Seeds are widely available from local nurseries or by mail from companies such as Baker Creek Seed Co. (2278 Baker Creek Road, Mansfield, MO 65704 or 417-924-8917 and online at www.rareseeds.com)

For best flavor and less bitterness, pick leaves before the plant has blooms.  The leaves do not dry well, which is why you never find dried Salad Burnet in the spice rack.  You can preserve the flavor of the leaves by putting them in ice cube trays and covering with water, then freezing them.

Salad Burnet spreads by underground stems called rhizomes. You can divide the rhizomes in early spring or fall. Over the centuries Salad Burnet has become resistant to many common garden problems. Once in a while you may see leaf spot disease, especially in wet weather. Remove and destroy all affected leaves.

To save your own seeds let some of the brunette flowers go to seed. Let the seedheads dry on the plant and then carefully shell them for the tiny seeds. Store the seeds in a cool, dry place out of direct light.

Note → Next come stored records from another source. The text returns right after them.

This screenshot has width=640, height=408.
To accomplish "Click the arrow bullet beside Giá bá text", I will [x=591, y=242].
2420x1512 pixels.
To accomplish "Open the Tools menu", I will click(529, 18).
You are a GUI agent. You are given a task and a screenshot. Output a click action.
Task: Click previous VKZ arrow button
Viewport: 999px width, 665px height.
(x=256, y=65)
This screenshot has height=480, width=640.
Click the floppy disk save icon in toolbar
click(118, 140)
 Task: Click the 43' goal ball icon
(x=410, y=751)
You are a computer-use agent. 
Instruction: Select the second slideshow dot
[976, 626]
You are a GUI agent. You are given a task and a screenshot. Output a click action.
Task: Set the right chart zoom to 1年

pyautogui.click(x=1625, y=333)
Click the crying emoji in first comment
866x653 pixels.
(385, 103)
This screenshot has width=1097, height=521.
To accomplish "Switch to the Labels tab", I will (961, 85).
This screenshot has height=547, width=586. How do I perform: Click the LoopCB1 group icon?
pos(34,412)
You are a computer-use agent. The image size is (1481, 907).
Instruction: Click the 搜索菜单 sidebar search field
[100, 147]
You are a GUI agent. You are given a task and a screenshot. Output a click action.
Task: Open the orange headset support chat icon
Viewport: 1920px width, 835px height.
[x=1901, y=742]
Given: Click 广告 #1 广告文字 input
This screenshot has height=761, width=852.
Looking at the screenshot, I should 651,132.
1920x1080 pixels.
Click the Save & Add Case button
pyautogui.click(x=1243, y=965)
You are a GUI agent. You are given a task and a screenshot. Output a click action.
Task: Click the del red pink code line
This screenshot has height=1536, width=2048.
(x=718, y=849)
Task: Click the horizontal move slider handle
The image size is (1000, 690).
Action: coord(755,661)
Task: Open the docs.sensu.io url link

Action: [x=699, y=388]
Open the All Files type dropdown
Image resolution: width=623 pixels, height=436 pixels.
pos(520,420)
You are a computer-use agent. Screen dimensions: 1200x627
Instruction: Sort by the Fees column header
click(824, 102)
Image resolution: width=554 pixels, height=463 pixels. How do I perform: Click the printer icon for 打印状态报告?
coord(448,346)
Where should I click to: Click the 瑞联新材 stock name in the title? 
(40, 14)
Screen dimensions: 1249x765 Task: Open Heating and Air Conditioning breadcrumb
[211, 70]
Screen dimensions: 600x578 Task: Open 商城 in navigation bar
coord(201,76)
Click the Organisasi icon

Salad Burnet grew in every garden in early Colonial America, not for the cucumber flavor, but as a serious medicine. The plant name for Salad Burnet, sanguisorba, comes Latin meaning “blood stopper.” The second part of its name, Poterium, is from the Greek word for “drinking cup,” because Salad Burnet was added to a cup of wine. In older herbals Salad Burnet is called “Pimpinella sanguisorba,” which today only refers to the lovely, but poisonous scarlet pimpernel, Anagallis arvenis.  Redheads, not brunettes, causing trouble.